Machine Learning is such a better name. It describes what is happening - a machine is learning to do some specific thing. In this case to take text and output pictures... It's limited by what it learned from. It learned from arrays of numbers representing colours of pixels, and from strings of text. It doesn't know what that text means, it just knows how to translate it into arrays of numbers... There is no intelligence, only limited learning.
Isn't meaning just comparing and contracting similarly learned patterns against each other and saying "this is not all of those other things".?
The closer you scrutinize meaning the fuzzier it gets. Linguistically at least, though now that I think about it I suppose the same holds true in science as well.
Yes, we absolutely are different. Okay, maybe if you really boil down every little process our brains do there are similarities, we do also do pattern recognition, yes. But that isn't all we do, or all ML systems do, either. I think you're selling yourself short if you think you're just recognising patterns!
The simplest difference between us and ML systems was pointed out by another commenter - they are trained on a dataset and then they remain static. We constantly re-evaluate old information, take in new information, and formulate new thoughts and change our minds.
We are able to perceive in ways that computers just can't - they can't understand what a smell is because they cannot smell, they can't understand what it is to see in the way that we do because when they process images it is exactly the same to a computer as processing any other series of numbers. They do not have abstract concepts to relate recognised patterns to. Generative AI is unable to be truly creative in the way that we can, because it doesn't have an imagination, it is replicating based on its inputs. Although, again, people on the internet love to say "that's what artists do", I think it's pretty obvious that we wouldn't have art in the way we do today if that was true... We would still be painting on the walls of caves.
Machine Learning isn't a good name for these services because they aren't learning. You don't teach them by interacting with them. The developers did the teaching and the machine did the learning before you ever opened the browser window. You're interacting with the result of learning, not with the learning.
AI is also the minmax algorithm for solving tic-tac-toe, and the ghosts that chase Pac-Man around. It's a broad term. It doesn't always have to mean "mindblowing super-intelligence that surpasses humans in every conceivable way". So it makes mistakes - therefore it's not "intelligent" in some way?
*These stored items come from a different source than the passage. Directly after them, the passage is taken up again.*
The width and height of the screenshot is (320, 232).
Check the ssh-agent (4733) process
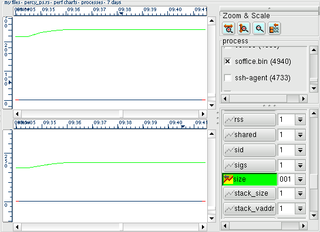coord(228,77)
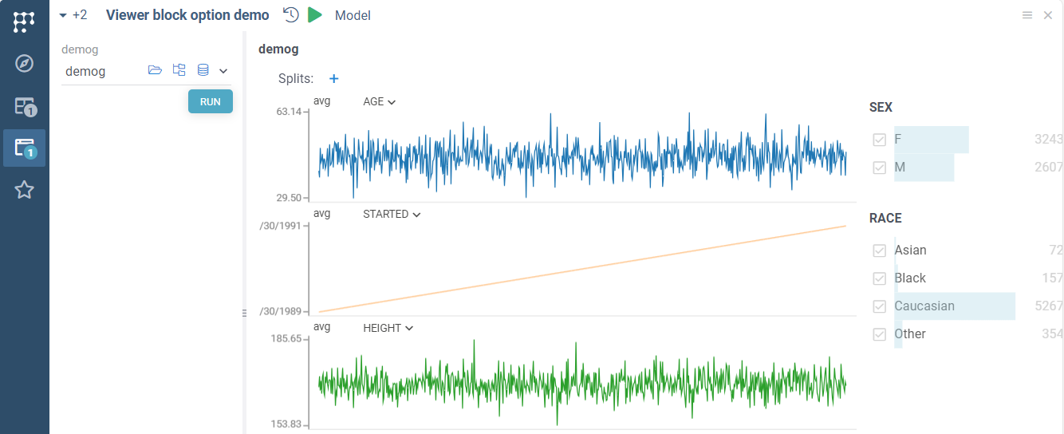
Task: Switch to the Model view
Action: [353, 15]
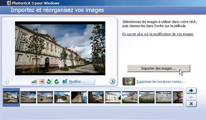Click Importer des images... button
The image size is (206, 120).
coord(159,68)
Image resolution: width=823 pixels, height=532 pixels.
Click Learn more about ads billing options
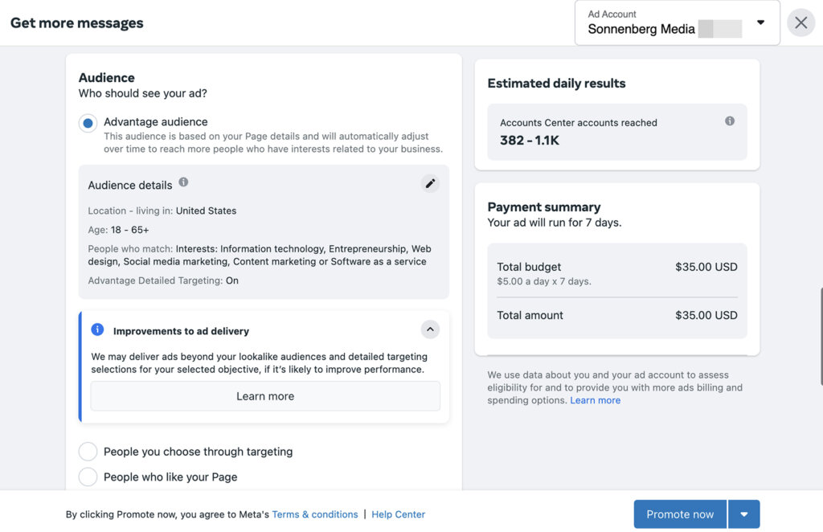595,400
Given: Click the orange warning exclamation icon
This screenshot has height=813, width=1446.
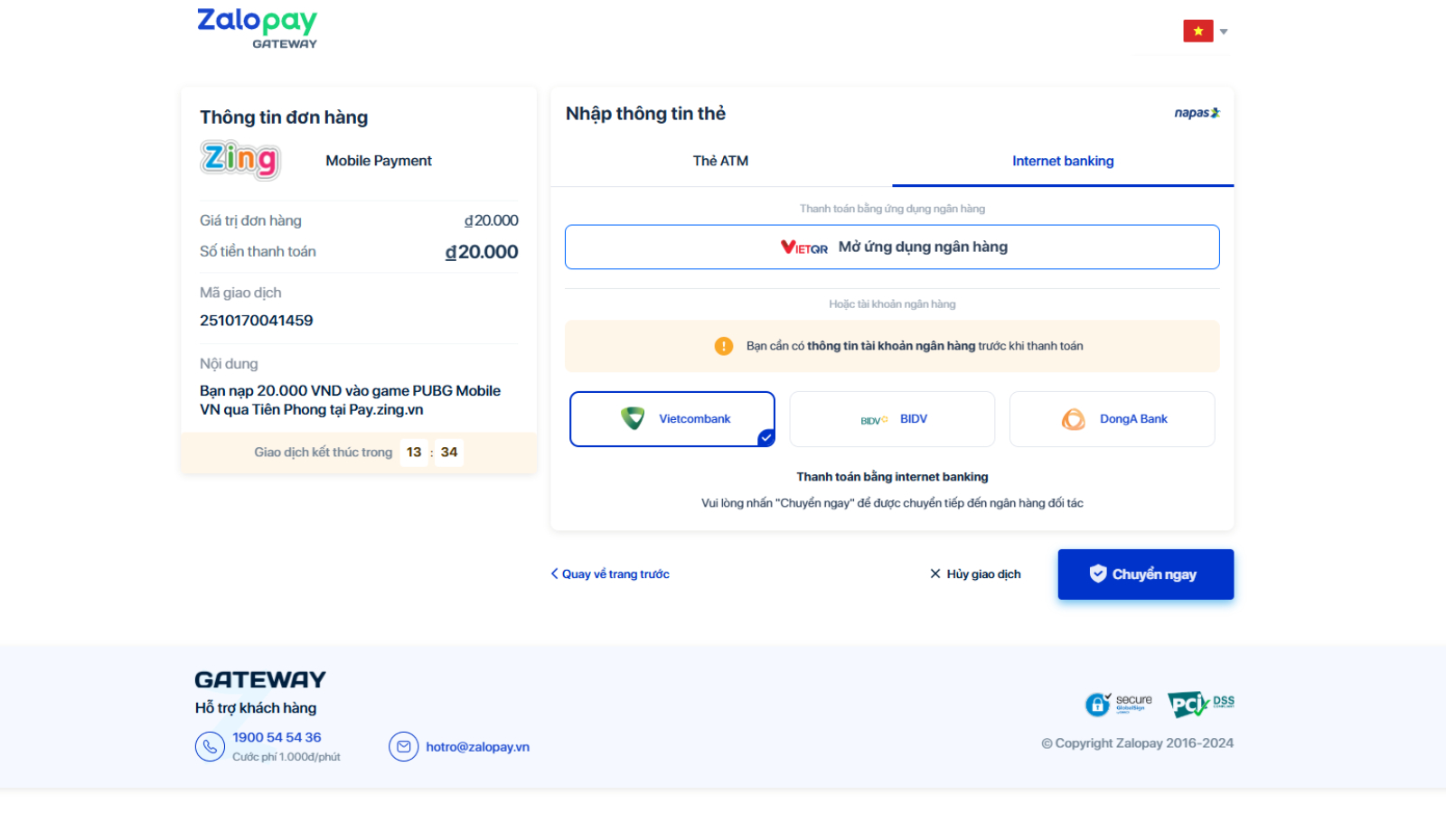Looking at the screenshot, I should (x=724, y=346).
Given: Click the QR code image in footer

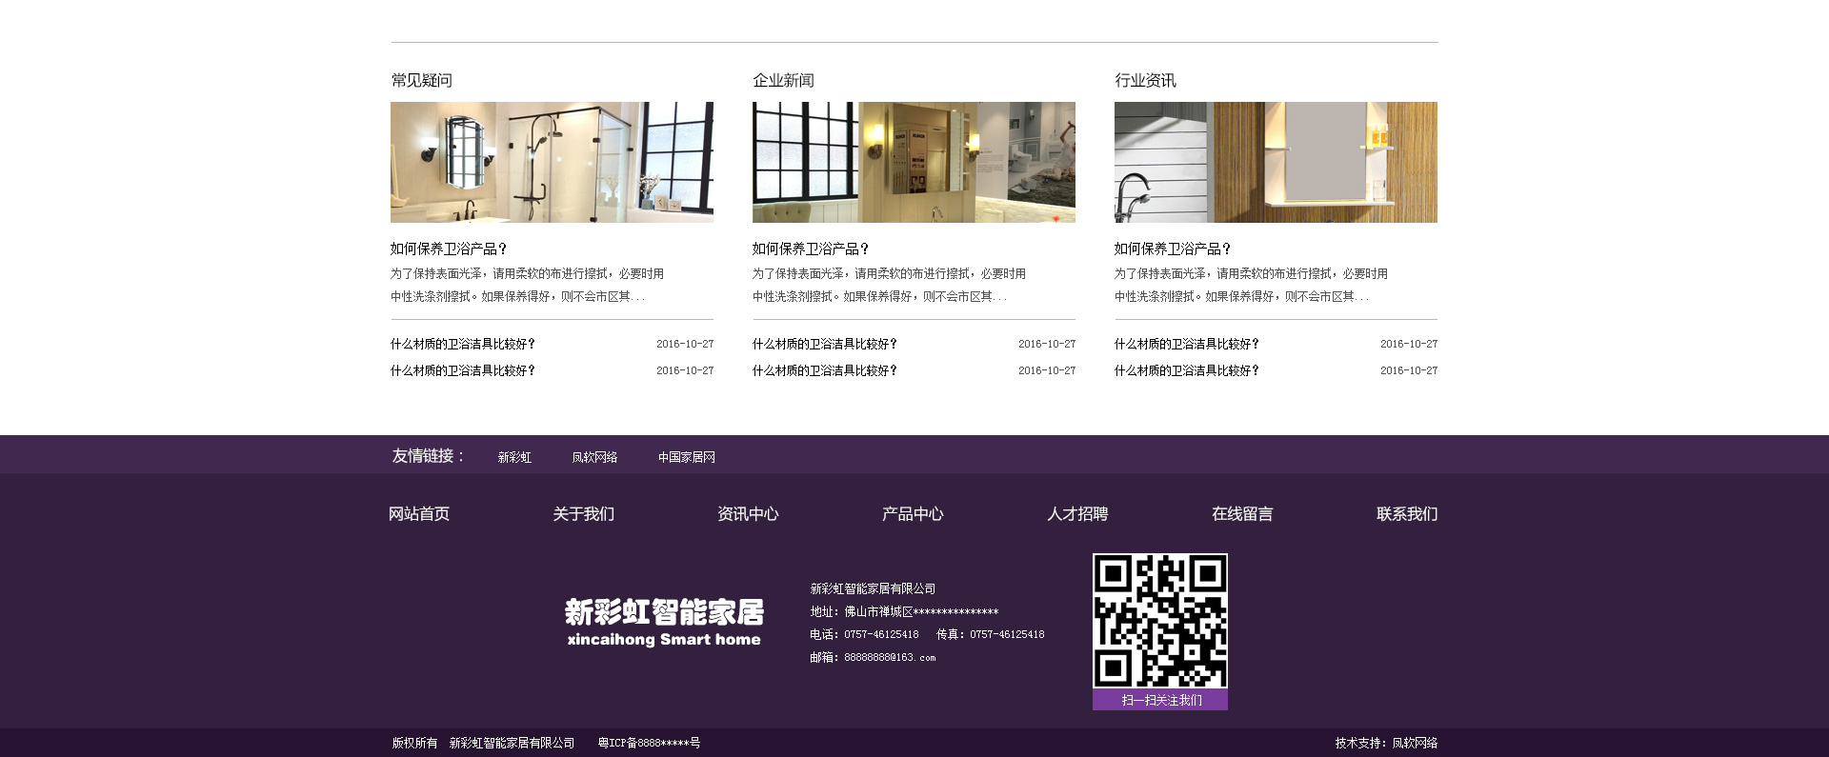Looking at the screenshot, I should click(x=1159, y=620).
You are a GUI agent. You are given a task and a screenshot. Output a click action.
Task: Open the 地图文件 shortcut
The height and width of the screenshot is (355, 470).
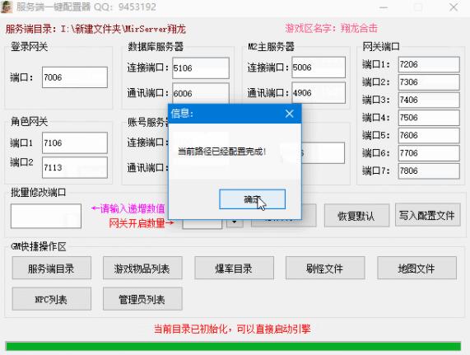coord(416,268)
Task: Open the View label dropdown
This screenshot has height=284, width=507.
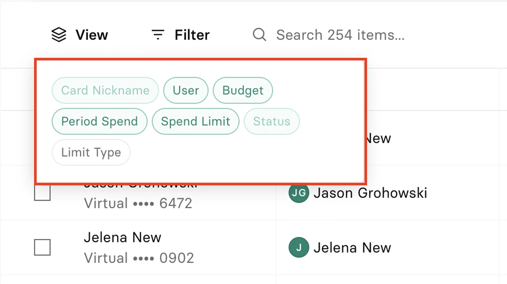Action: pos(92,35)
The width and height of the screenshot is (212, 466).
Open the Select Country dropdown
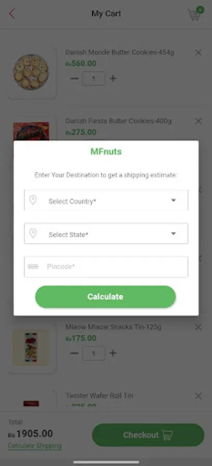pos(106,200)
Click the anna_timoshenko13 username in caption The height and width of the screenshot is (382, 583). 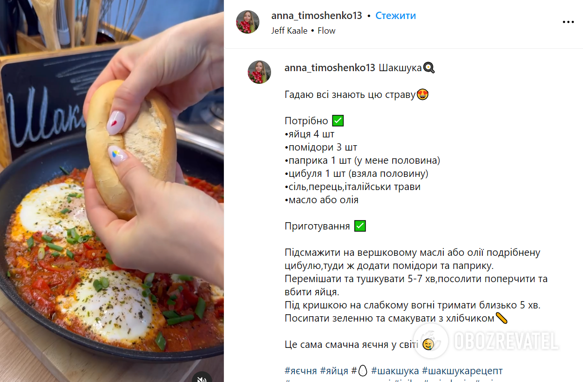coord(330,68)
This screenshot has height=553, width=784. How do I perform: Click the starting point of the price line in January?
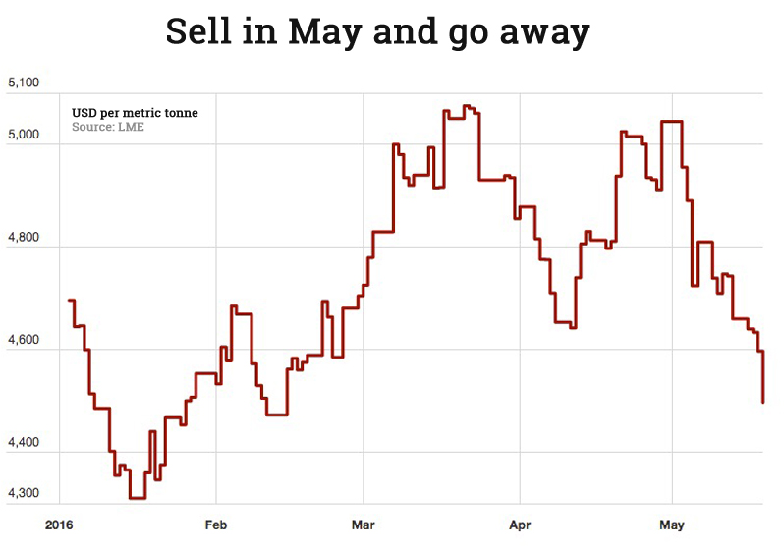click(x=69, y=300)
A lot of the latest thought in cognitive science couches human cognition in similar terms to pattern recognition - some of the latest theories are known as "predictive processing", "embodied cognition", and "4E cognition" if you want to look them up.
Well, I think it comes down to a fundamental belief on consciousness. If you're non religious, you probably think that consciousness is a purely biological and understandable process. This is complete understandable and should be replicable. Therefore, artificial intelligence. But it's hard as dong to do well.